[Entries drawn from a collection]
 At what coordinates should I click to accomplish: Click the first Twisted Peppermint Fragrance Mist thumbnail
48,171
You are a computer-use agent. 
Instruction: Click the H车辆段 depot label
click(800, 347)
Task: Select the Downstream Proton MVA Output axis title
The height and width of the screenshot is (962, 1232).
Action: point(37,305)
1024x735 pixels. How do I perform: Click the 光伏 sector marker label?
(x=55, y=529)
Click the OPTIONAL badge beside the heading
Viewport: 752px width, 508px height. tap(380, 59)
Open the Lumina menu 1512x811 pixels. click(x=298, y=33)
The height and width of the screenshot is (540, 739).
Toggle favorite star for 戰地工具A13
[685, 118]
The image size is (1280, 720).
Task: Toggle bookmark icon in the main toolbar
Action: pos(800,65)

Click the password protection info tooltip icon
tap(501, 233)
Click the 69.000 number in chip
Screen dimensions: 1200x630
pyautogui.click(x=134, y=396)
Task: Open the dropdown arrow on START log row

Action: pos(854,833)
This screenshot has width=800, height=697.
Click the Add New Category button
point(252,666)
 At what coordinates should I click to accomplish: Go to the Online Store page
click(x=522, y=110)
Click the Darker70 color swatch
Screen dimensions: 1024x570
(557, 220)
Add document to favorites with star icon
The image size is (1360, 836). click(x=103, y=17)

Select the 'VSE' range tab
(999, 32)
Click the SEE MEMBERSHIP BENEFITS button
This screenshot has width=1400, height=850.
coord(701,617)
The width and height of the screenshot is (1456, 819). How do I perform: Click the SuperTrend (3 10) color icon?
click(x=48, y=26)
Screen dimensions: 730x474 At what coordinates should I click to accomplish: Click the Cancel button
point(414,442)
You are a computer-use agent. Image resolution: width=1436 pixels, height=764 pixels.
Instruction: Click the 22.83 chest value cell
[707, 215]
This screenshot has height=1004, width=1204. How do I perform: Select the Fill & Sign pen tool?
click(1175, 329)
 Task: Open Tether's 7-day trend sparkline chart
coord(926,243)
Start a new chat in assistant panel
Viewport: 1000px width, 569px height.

**The request**
Format the records above as a Markdown table with the columns Row and Line. Put one numbered line in each row and leave out blank lines.

**Response below**
| Row | Line |
|---|---|
| 1 |  At what coordinates should I click to accomplish: Click the first Twisted Peppermint Fragrance Mist thumbnail |
| 2 | 48,171 |
| 3 | You are a computer-use agent.  |
| 4 | Instruction: Click the H车辆段 depot label |
| 5 | click(800, 347) |
| 6 | Task: Select the Downstream Proton MVA Output axis title |
| 7 | The height and width of the screenshot is (962, 1232). |
| 8 | Action: point(37,305) |
| 9 | 1024x735 pixels. How do I perform: Click the 光伏 sector marker label? |
| 10 | (x=55, y=529) |
| 11 | Click the OPTIONAL badge beside the heading |
| 12 | Viewport: 752px width, 508px height. tap(380, 59) |
| 13 | Open the Lumina menu 1512x811 pixels. click(x=298, y=33) |
| 14 | The height and width of the screenshot is (540, 739). |
| 15 | Toggle favorite star for 戰地工具A13 |
| 16 | [685, 118] |
| 17 | The image size is (1280, 720). |
| 18 | Task: Toggle bookmark icon in the main toolbar |
| 19 | Action: pos(800,65) |
| 20 | Click the password protection info tooltip icon |
| 21 | tap(501, 233) |
| 22 | Click the 69.000 number in chip |
| 23 | Screen dimensions: 1200x630 |
| 24 | pyautogui.click(x=134, y=396) |
| 25 | Task: Open the dropdown arrow on START log row |
| 26 | Action: pos(854,833) |
| 27 | This screenshot has width=800, height=697. |
| 28 | Click the Add New Category button |
| 29 | point(252,666) |
| 30 |  At what coordinates should I click to accomplish: Go to the Online Store page |
| 31 | click(x=522, y=110) |
| 32 | Click the Darker70 color swatch |
| 33 | Screen dimensions: 1024x570 |
| 34 | (557, 220) |
| 35 | Add document to favorites with star icon |
| 36 | The image size is (1360, 836). click(x=103, y=17) |
| 37 | Select the 'VSE' range tab |
| 38 | (999, 32) |
| 39 | Click the SEE MEMBERSHIP BENEFITS button |
| 40 | This screenshot has width=1400, height=850. |
| 41 | coord(701,617) |
| 42 | The width and height of the screenshot is (1456, 819). How do I perform: Click the SuperTrend (3 10) color icon? |
| 43 | click(x=48, y=26) |
| 44 | Screen dimensions: 730x474 At what coordinates should I click to accomplish: Click the Cancel button |
| 45 | point(414,442) |
| 46 | You are a computer-use agent. Image resolution: width=1436 pixels, height=764 pixels. |
| 47 | Instruction: Click the 22.83 chest value cell |
| 48 | [707, 215] |
| 49 | This screenshot has height=1004, width=1204. How do I perform: Select the Fill & Sign pen tool? |
| 50 | click(1175, 329) |
| 51 |  Task: Open Tether's 7-day trend sparkline chart |
| 52 | coord(926,243) |
| 53 | Start a new chat in assistant panel |
| 54 | Viewport: 1000px width, 569px height. |